Reproduce word for word the lines between the one containing "Given: Sort by the Coin column header" and the end of the entries below, both inclusive; leave out pictures.

Start of Data to use

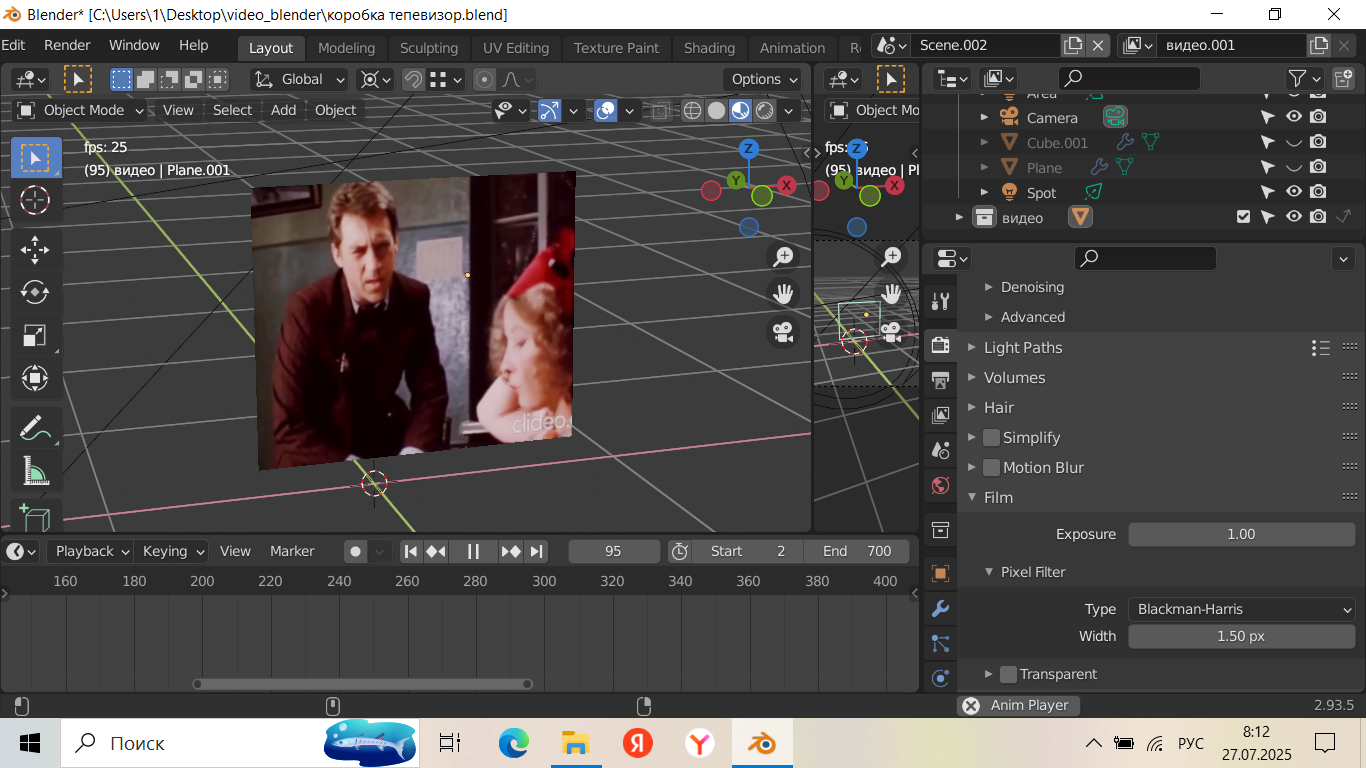Select the Move tool in the toolbar
Viewport: 1366px width, 768px height.
(35, 249)
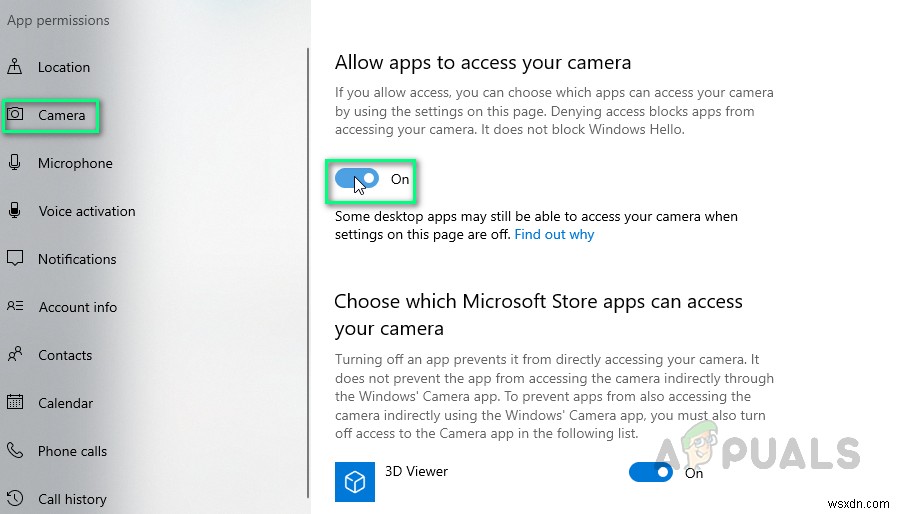The image size is (901, 514).
Task: Click the Location pin icon in sidebar
Action: click(x=15, y=67)
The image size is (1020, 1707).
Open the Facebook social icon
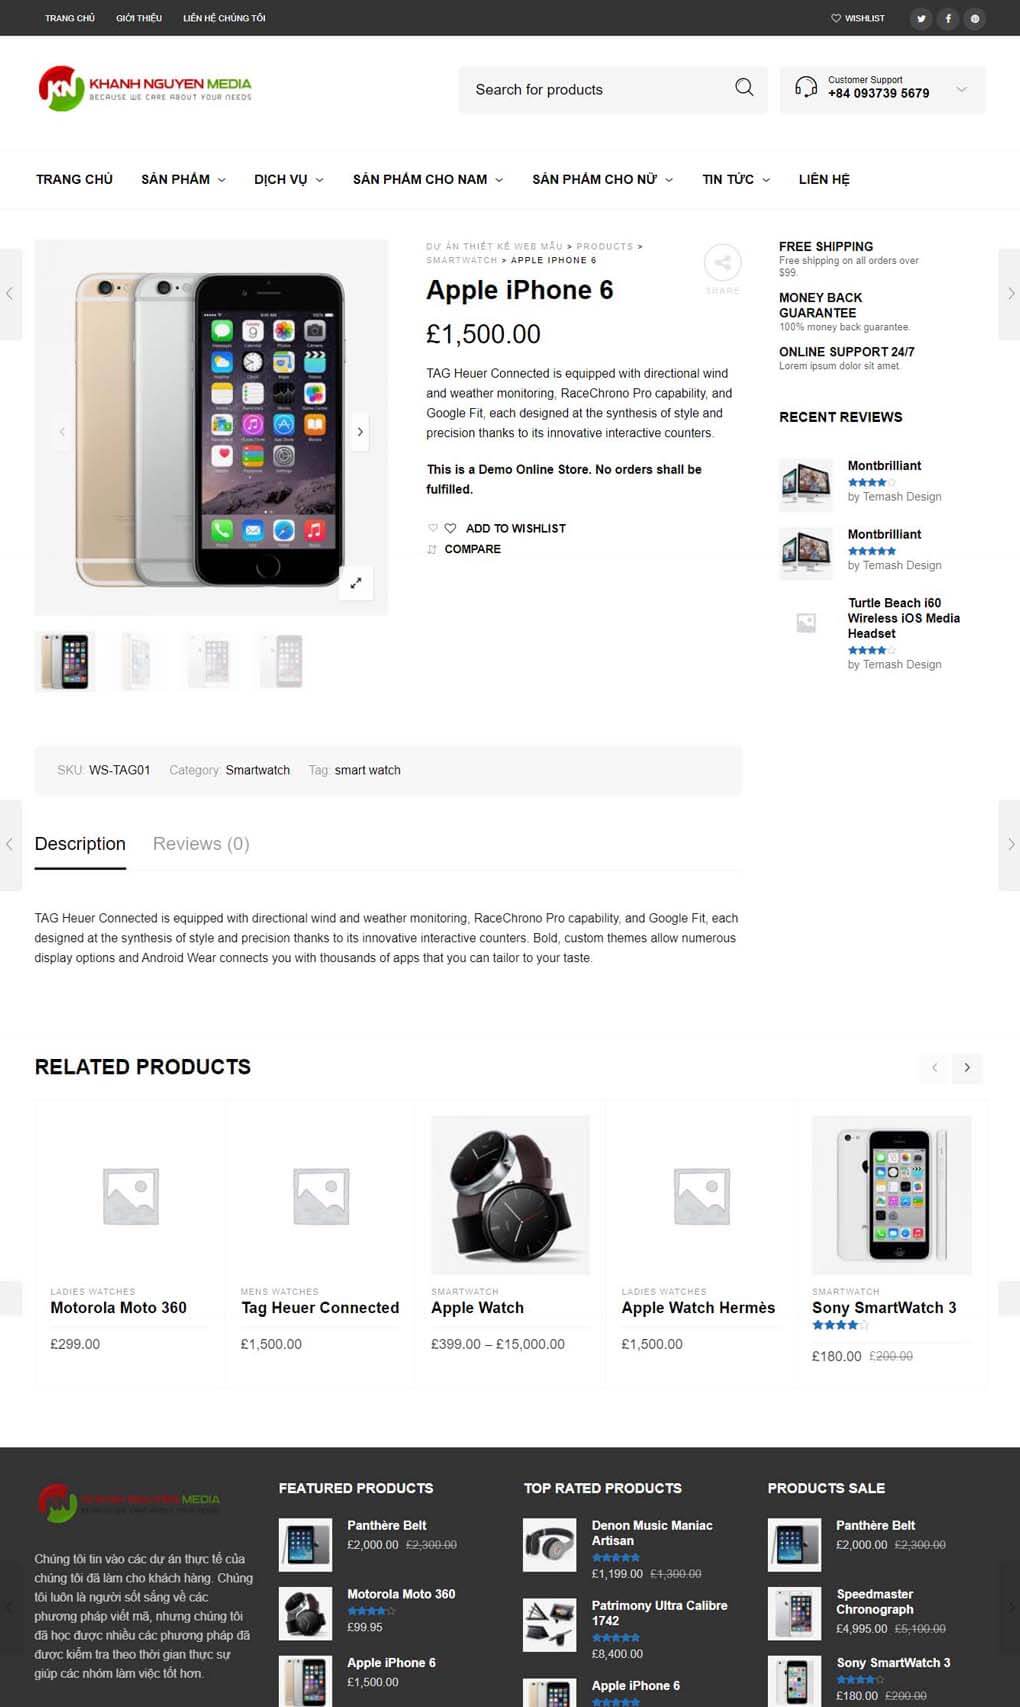pos(948,18)
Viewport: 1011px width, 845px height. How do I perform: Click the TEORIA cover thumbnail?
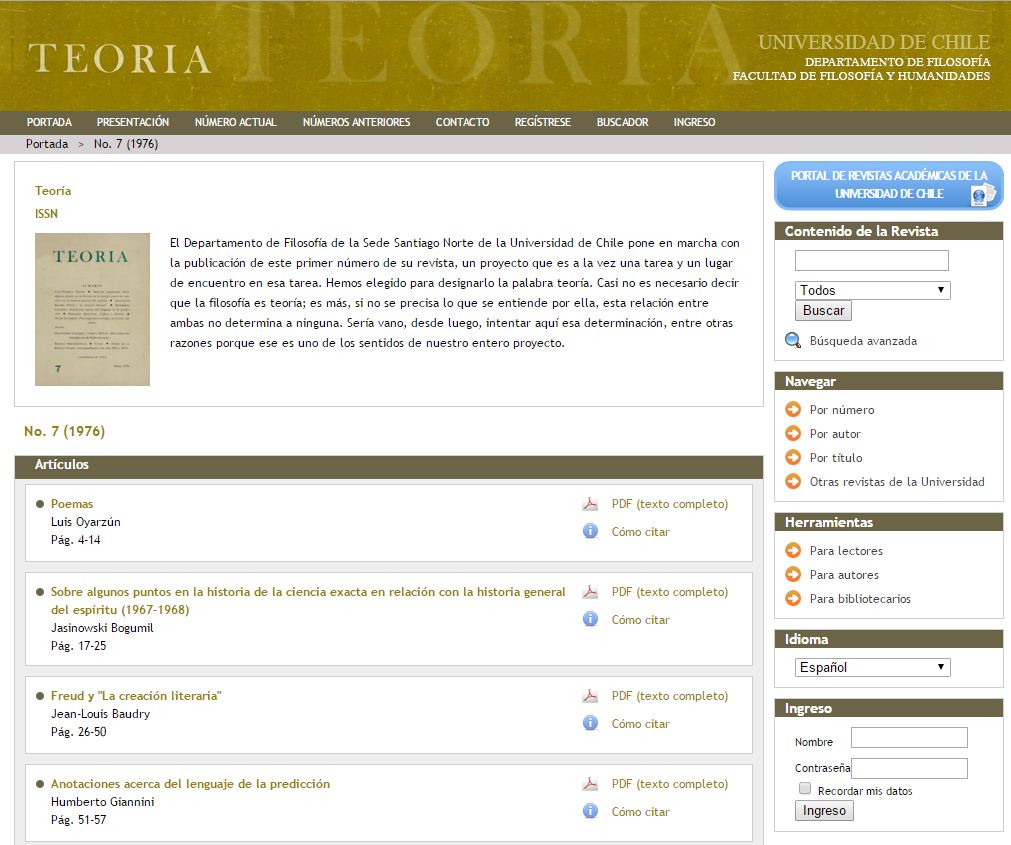pos(92,309)
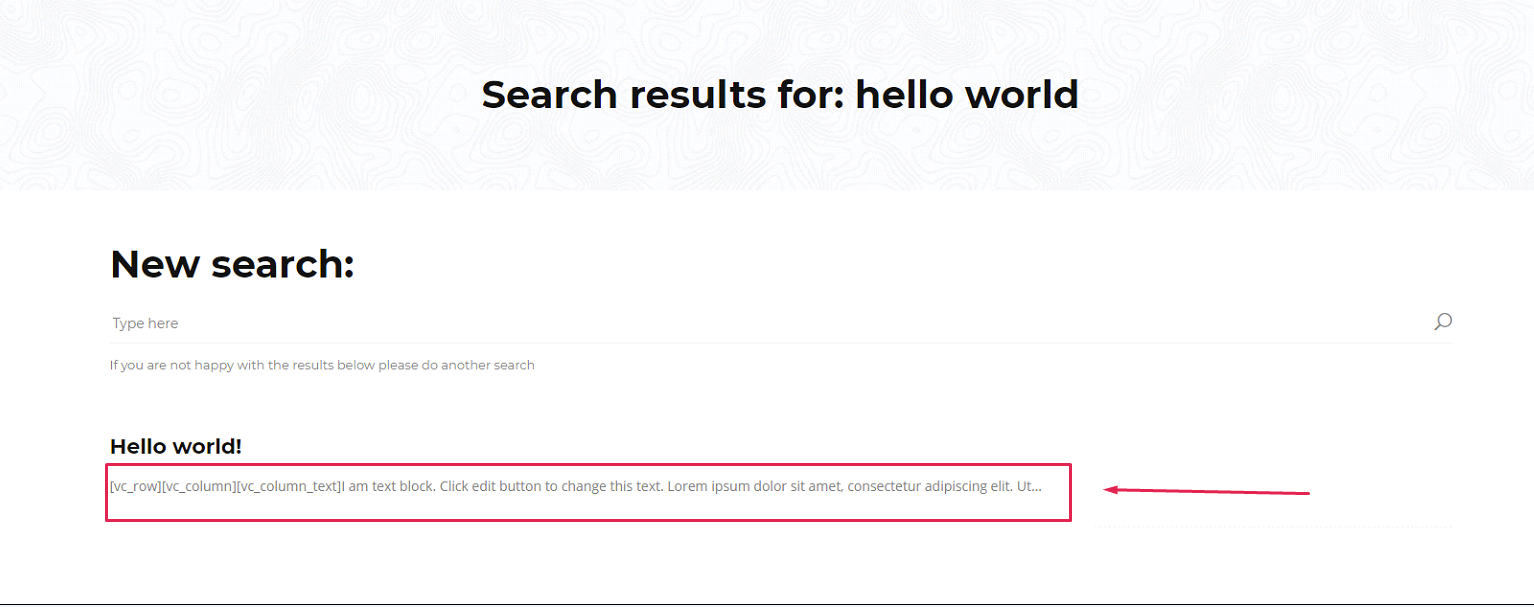Image resolution: width=1534 pixels, height=607 pixels.
Task: Click the "hello world" query in the title
Action: coord(967,95)
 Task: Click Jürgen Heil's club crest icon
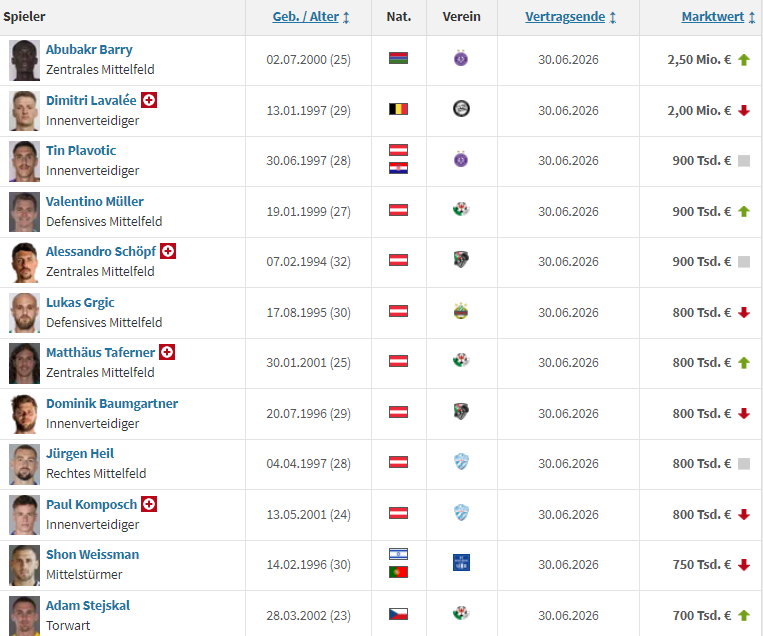coord(461,462)
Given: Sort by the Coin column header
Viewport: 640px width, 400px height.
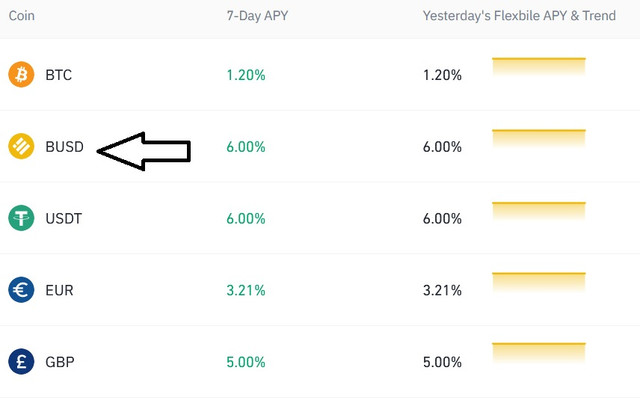Looking at the screenshot, I should pos(22,16).
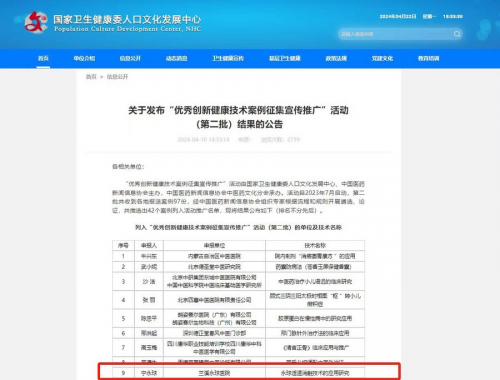Open the 教育培训 navigation item
This screenshot has width=500, height=380.
point(429,58)
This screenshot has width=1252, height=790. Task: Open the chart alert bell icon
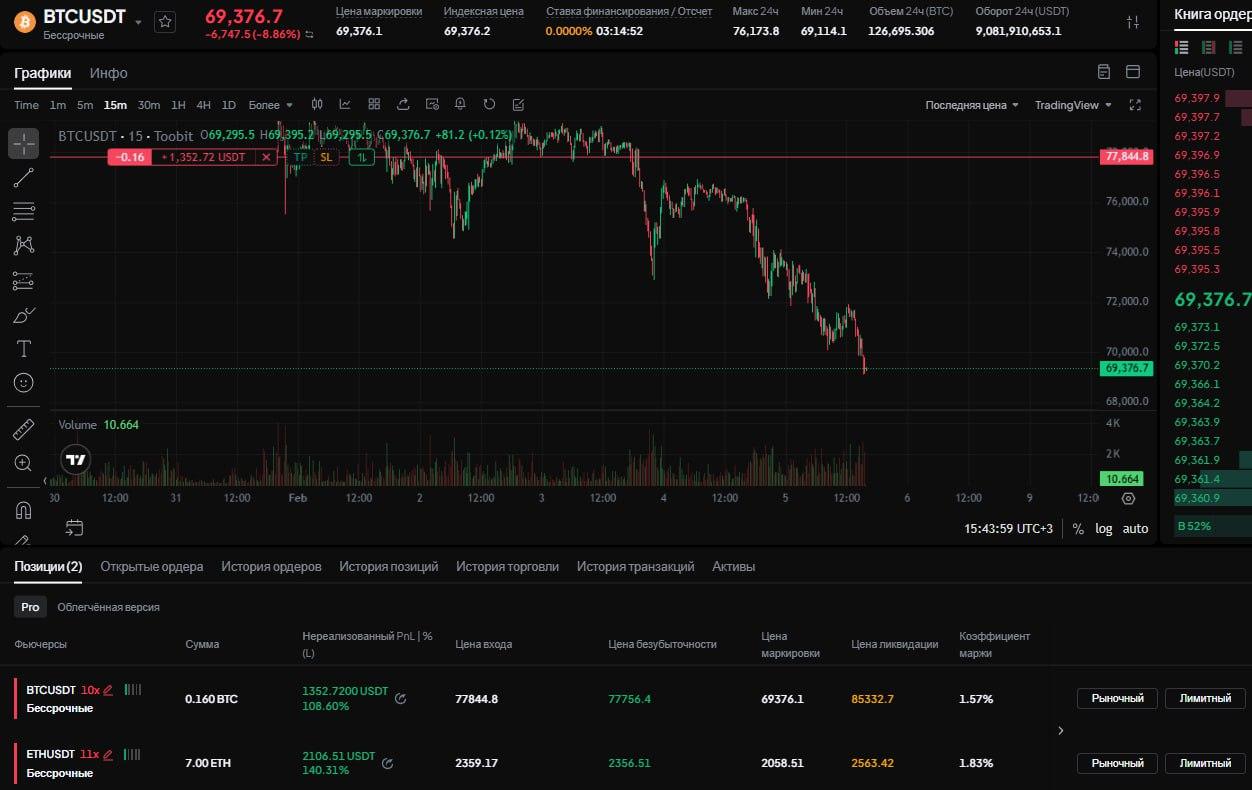[x=460, y=104]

End of Data to use

§ **Reply to the task**
Given: Sort by the Coin column header
Viewport: 640px width, 400px height.
Looking at the screenshot, I should pos(22,16).
Open the 教育培训 navigation item
This screenshot has width=500, height=380.
point(429,58)
This screenshot has width=1252, height=790. Task: Open the chart alert bell icon
[x=460, y=104]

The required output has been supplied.